ActiveMQ came close: You can do wildcard subscriptions and enable "exclusive consumer", but that combination results in a single consumer receiving all messages sent to all matching queues, reducing your concurrency to 1 across all Persons. I feel like I'm missing something obvious.

Questions:

  • Is there way to implement the above approach with any major message queue implementation? We are fairly open to options. The only requirement is that it run on Linux.
  • Is there a different way to solve the general problem that I'm not considering?

Thanks!

回答1:

It looks like JMSXGroupID is what I'm looking for. From the ActiveMQ docs:

http://activemq.apache.org/message-groups.html

Their example use case with stock prices is exactly what I'm after. My only concern is what happens if the single consumer dies. Hopefully the broker will detect that and pick another consumer to associate with that group id.



回答2:

One general way to solve this problem (if I got your problem right) is to introduce some unique property for Person (say, database-level id of Person) and use hash of that property as index of FIFO queue to put that Person in.
Since hash of that property can be unwieldy big (you can't afford 2^32 queues/threads), use only N the least significant bits of that hash. Each FIFO queue should have dedicated worker that will work upon it -- voila, your requirements are satisfied!

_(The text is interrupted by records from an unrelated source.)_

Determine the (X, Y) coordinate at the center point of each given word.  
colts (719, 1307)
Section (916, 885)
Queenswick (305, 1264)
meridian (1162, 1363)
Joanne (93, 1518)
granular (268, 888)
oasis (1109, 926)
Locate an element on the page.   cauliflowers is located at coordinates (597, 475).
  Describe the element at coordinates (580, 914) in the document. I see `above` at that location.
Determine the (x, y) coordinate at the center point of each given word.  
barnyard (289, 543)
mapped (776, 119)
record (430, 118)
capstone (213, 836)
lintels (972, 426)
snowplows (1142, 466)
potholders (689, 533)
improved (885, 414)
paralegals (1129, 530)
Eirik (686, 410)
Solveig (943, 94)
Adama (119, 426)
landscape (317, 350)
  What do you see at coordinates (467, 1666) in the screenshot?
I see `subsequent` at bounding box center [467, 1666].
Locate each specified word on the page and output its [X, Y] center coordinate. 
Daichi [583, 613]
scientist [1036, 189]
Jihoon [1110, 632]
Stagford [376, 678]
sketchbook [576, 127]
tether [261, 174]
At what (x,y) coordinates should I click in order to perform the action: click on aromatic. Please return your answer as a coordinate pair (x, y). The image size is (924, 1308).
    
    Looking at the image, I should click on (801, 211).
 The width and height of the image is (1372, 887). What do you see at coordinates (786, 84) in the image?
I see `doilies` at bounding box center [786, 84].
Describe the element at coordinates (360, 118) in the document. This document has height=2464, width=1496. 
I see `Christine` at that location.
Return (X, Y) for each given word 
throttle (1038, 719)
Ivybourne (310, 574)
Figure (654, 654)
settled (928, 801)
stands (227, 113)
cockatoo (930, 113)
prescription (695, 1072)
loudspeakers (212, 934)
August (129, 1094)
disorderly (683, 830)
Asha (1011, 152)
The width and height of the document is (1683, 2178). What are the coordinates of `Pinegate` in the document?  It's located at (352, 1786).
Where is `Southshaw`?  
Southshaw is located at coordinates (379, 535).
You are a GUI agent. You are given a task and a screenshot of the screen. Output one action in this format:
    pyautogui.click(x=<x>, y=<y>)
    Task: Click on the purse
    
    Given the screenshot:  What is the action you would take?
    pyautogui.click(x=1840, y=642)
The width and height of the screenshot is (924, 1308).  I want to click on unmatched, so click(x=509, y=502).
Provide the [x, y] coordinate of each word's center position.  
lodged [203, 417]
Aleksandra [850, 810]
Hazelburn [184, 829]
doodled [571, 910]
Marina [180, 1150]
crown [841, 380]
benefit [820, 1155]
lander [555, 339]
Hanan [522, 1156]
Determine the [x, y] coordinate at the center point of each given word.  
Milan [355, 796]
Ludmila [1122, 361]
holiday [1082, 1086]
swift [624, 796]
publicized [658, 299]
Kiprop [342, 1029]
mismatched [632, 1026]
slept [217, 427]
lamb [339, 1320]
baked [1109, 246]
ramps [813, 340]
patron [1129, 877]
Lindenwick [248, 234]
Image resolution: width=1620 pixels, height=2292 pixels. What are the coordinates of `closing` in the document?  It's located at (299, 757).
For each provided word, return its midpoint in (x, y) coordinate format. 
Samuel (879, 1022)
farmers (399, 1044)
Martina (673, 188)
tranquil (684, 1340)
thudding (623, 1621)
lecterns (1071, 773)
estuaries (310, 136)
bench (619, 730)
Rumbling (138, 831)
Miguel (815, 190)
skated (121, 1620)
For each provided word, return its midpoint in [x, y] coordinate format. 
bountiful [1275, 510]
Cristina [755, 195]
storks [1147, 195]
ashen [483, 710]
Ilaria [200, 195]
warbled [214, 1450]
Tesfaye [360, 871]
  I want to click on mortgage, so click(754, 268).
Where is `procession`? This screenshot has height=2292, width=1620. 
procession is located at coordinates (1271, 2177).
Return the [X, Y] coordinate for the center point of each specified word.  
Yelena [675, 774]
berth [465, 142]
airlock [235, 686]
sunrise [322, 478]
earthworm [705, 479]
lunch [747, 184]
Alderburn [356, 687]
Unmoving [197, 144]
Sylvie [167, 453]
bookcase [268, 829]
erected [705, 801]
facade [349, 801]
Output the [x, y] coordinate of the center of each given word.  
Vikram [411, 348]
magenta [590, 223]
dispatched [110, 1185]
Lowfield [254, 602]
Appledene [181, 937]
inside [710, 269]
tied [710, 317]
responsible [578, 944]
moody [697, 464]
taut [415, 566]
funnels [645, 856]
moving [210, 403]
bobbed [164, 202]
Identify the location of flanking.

This approach have one drawback -- your Persons must have well-distributed ids to make all queues work with more-or-less equal load. If you can't guarantee that, consider using round-robin set of queues and track which Persons are being processed now to ensure sequential processing for same person.



回答3:

If you already have a system that allows shared locks, why not have a lock for every queue, which consumers must acquire before they read from the queue?